Bento XVI alerta para neo-colonialismo tóxico em África


 
 
“África é um imenso pulmão espiritual numa Humanidade que está em crise de Fé e de Esperança”. Foi com palavras fortes e directas, que o Papa deu, esta manhã, inicio ao Sínodo dos Bispos Africanos.


Na homilia da missa que assinalou a recepção aos quase 250 Cardeais e Bispos que viajaram de 53 países africanos, Bento XVI afirmou que o colonialismo em África ainda não acabou e que os interesses políticos e económicos do 1º mundo continuam a influenciar negativamente aquele continente.
“Também este pulmão pode adoecer.

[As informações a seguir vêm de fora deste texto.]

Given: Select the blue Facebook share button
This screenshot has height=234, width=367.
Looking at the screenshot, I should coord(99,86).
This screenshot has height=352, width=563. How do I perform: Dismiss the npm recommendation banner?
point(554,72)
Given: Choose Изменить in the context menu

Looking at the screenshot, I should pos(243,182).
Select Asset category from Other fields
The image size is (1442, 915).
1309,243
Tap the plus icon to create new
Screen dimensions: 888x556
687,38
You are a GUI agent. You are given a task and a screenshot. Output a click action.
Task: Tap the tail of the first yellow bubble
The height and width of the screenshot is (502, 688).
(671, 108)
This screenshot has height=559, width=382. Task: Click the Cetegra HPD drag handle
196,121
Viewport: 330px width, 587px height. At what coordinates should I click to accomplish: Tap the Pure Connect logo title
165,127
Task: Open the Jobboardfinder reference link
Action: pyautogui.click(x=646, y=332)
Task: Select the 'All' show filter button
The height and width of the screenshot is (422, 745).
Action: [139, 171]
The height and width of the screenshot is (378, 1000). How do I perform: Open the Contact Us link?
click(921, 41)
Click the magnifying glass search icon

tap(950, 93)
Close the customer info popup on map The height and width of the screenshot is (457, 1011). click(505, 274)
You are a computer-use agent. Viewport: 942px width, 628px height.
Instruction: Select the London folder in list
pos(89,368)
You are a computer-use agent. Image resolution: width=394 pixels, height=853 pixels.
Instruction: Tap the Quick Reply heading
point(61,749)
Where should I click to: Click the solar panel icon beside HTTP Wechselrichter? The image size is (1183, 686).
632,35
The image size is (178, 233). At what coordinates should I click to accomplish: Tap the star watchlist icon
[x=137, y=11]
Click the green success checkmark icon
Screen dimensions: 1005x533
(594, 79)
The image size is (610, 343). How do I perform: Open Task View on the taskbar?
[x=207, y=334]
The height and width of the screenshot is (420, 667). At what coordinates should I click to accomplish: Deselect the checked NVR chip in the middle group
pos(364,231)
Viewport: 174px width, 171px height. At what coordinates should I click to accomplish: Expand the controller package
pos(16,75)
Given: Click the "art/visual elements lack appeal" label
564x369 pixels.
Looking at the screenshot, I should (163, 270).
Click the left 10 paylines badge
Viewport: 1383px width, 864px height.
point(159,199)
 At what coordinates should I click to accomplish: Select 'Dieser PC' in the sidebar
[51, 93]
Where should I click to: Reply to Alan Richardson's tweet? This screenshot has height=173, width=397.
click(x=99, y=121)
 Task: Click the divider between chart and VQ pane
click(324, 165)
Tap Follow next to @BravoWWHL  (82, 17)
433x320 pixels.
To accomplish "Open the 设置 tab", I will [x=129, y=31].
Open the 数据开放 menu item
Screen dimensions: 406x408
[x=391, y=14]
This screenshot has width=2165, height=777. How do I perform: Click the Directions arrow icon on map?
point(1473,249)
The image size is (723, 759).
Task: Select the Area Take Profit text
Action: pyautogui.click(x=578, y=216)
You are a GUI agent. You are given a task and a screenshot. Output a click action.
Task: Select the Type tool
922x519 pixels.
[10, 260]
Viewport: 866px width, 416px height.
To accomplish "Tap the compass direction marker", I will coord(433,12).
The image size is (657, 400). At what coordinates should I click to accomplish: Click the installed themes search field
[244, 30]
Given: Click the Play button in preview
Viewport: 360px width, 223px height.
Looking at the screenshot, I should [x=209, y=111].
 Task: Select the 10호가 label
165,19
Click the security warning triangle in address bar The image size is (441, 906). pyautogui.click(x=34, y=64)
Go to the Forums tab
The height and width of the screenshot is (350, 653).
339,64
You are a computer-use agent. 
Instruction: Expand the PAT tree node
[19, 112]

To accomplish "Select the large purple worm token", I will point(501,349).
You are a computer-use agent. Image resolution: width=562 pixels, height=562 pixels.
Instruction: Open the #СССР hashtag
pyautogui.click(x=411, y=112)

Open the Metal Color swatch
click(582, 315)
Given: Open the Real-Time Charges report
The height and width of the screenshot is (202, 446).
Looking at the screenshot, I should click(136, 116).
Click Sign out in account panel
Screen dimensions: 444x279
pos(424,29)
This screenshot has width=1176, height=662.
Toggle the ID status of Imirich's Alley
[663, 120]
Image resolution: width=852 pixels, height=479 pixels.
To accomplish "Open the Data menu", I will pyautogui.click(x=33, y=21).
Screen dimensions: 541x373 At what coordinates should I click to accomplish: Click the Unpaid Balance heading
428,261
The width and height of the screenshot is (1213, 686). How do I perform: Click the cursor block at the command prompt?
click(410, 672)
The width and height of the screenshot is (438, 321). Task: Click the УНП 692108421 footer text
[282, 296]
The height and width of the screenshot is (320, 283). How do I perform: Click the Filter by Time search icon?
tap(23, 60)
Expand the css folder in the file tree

Neste momento, há pelo menos duas patologias perigosas que o atacam. Antes de mais uma doença que está a contaminar o mundo ocidental: o materialismo prático, combinado com o pensamento relativista e nihilista. O chamado”primeiro mundo” está a exportar resíduos tóxicos espirituais que contagiam as populações de outros continentes, em particular o africano”.
“Neste sentido” – explicou o Santo Padre – “o colonialismo, que, politicamente, está ultrapassado, ainda não acabou. É nesta perspectiva que se assinala o segundo vírus, que pode atingir África. O fundamentalismo religioso, misturado com interesses políticos e financeiros”.

Esta é uma ideia que irá com toda a certeza dominar parte dos trabalhos deste Sínodo, que se irá prolongar até ao dia 25 deste mês de Outubro.